Anyway, the fact that some ACOs were able to save money is very promising. Their methodology is going to be studied and hopefully adapted to other health care provider groups out there, lowering health care costs for everybody. And who knows what we’ll see in the long term? The US Health Care system has always been known for its ability to innovate.
What Future Challenges Await ACOs?
1. Multispecialty Group Formation. ACOs require a variety of physician specialties to coordinate and operate in the same organization. However, this may be difficult because different specialties make different amounts of money and because one of the lowest compensated specialties (primary care physicians) are the most important to keep the ACO functional.
2. Size of the Patient Population.

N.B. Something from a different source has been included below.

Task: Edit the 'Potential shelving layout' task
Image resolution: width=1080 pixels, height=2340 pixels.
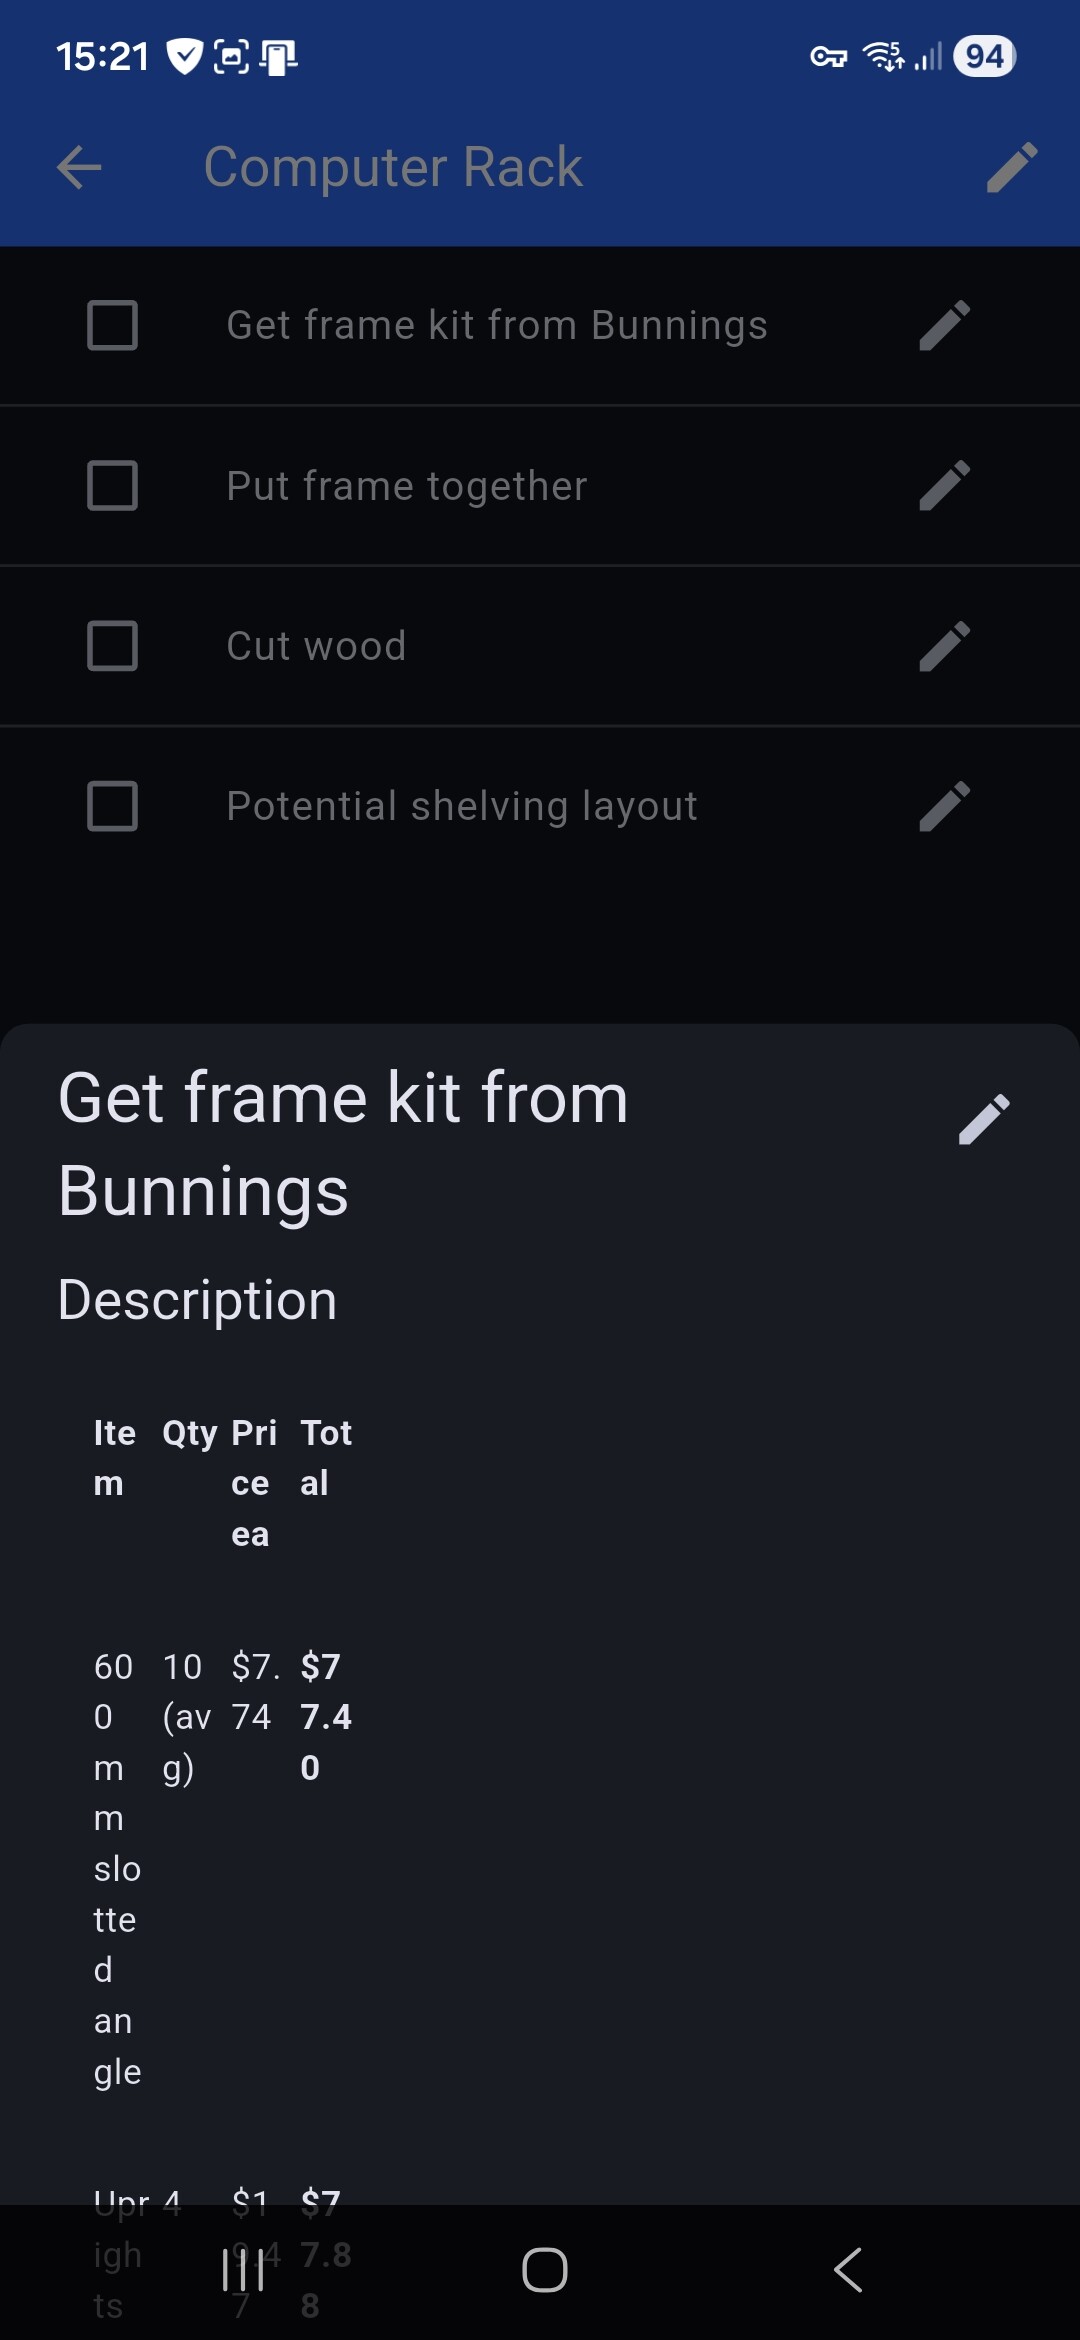Action: (x=944, y=806)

By law the ACO must manage at least 5,000 patients, but the cost savings with a population this small may be insufficient to make up for the investment costs to transition to an outcomes based system . The larger the population, the easier it is to measure outcomes and manage the costs of care. However, a larger patient population is also harder to manage in general, and this may prevent smaller hospital groups from becoming ACOs.
3. Cultural. A strong culture of self-reflection and assessment, continuous improvement, and flexibility may be the key differentiating factor between success and failure. Trying to integrate the different business cultures of partnering organizations into one can be a significant barrier.
4. Resources. Does the organization have the resources (staff, time, money) necessary to carry it through its journey to accountability, which means completely realigning how money flows and services are delivered?
5. Staffing. Primary care physicians are critical to the ACO, but finding / training enough primary care doctors will be a challenge for the nation, as well as individual organizations.
6. Lack of Consistent Measures. Quality measures requested from providers and hospitals by the various payers are often different, presenting resource challenges within the health care organization.
7. Market-Based. Health care markets vary widely, so the organization must carefully consider its current market position and the impact that an ACO transition might have on its business in the short-term and the long-term.
8. Legal. there are several legal and regulatory issues that must be addressed to allow for ACO collaboration and integration, the Sherman Act anti-trust laws, anti-kickback laws, and the physician self-referral Stark Laws among them.
credit: (Accountable Care Facts Website)
Health Care spend is an astounding $2.6 trillion annually, which represents 17.9% of the nation’s total GDP and is much higher than equivalent westernized countries on a per capita basis.
There are five main reasons for higher costs in our system:
1. Provider capacity growth in response to high outpatient margins
2. The judgment-based nature of physician care.
3. Technological innovation that drives prices higher rather than lower.
4. Demand growth that appears to be due to greater availability of supply.
5. Relatively price-insensitive patients with limited out-of-pocket costs.
All of these boil down to the fact that consumers are relatively price insensitive and that added capacity / technological innovations result in increased demand and cost, unlike in most industries.
To deal with rising health care costs, ACOs or Accountable Care Organizations were created by the ACA to help transition our health care system to a value based approach. A value based approach is one that rewards health care providers that succeed in making their patients healthy and lowering health care spend as opposed to issuing treatments.
The Pioneer pilot program has shown promise – about $90 million in savings with all participating organizations making some sort of savings, but much more work needs to be done.